La leggenda narra che Robert Johnson abbia venduto, in un polveroso incrocio, sperduto tra le campagne del Mississippi, la propria anima al Diavolo, per riceverne in cambio il suo eccezionale talento blues. La sua vita e la sua morte sono avvolte nel mistero, ricostruite, a posteriori, solo grazie a certificati di nascita e di morte. Robert morì dopo giorni di sofferenza, ucciso dal veleno. Si dice gli avessero offerto una bottiglia di whisky già aperta, senza alcun sigillo, che lui, fregandosene del buon senso comune, avesse deciso di bere comunque. Ma chi fu a metter fine alla sua breve esistenza e dar vita a quel ristretto e celebrato gruppo noto come “Club 27”? Un marito tradito? Una donna respinta? Un rivale invidioso? Uno dei tanti benpensanti, avversi a quella musica blues, che i predicatori ritenevano fosse emanazione diretta del Maligno, all’unico scopo di corrompere e dannare, per sempre, uomini e donne di fede? O magari il Diavolo in persona, bramoso di prendersi, finalmente, l’anima che aveva comprato?

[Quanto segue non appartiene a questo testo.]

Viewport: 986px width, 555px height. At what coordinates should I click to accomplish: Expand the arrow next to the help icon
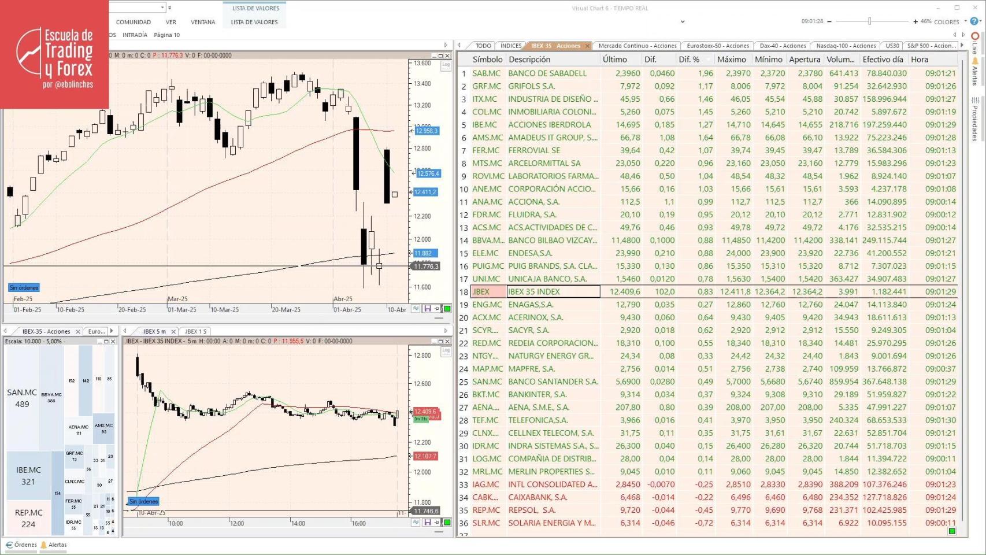coord(981,21)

L’eredità di Robert Johnson è enorme: negli anni Sessanta era già un mito ed un’icona per artisti del calibro di Bob Dylan e Ramblin’ Jack Elliott, la sua musica influenzò profondamente chitarristi come Eric Clapton, Keith Richards o Jimi Hendrix. Ma ciò nonostante di lui non si sa quasi nulla; ci ha lasciato qualche foto, un certificato di morte ed una baracca, dove si dice sia nato, che ancora oggi si mantiene, miracolosamente, in piedi. Le poche canzoni incise, però, ci hanno permesso di comprendere la grandezza della sua tecnica e della sua musica; una musica fatta di piantagioni di cotone e sofferenza; di schiavitù, catene, sudore e lavoro nei campi, sotto il sole bruciante del Mississippi; di violenze e linciaggi quotidiani; di bettole e alcool; di pelle nera e sangue rosso; di un richiamo ancestrale verso un continente lontano ed i suoi riti e suoni tribali.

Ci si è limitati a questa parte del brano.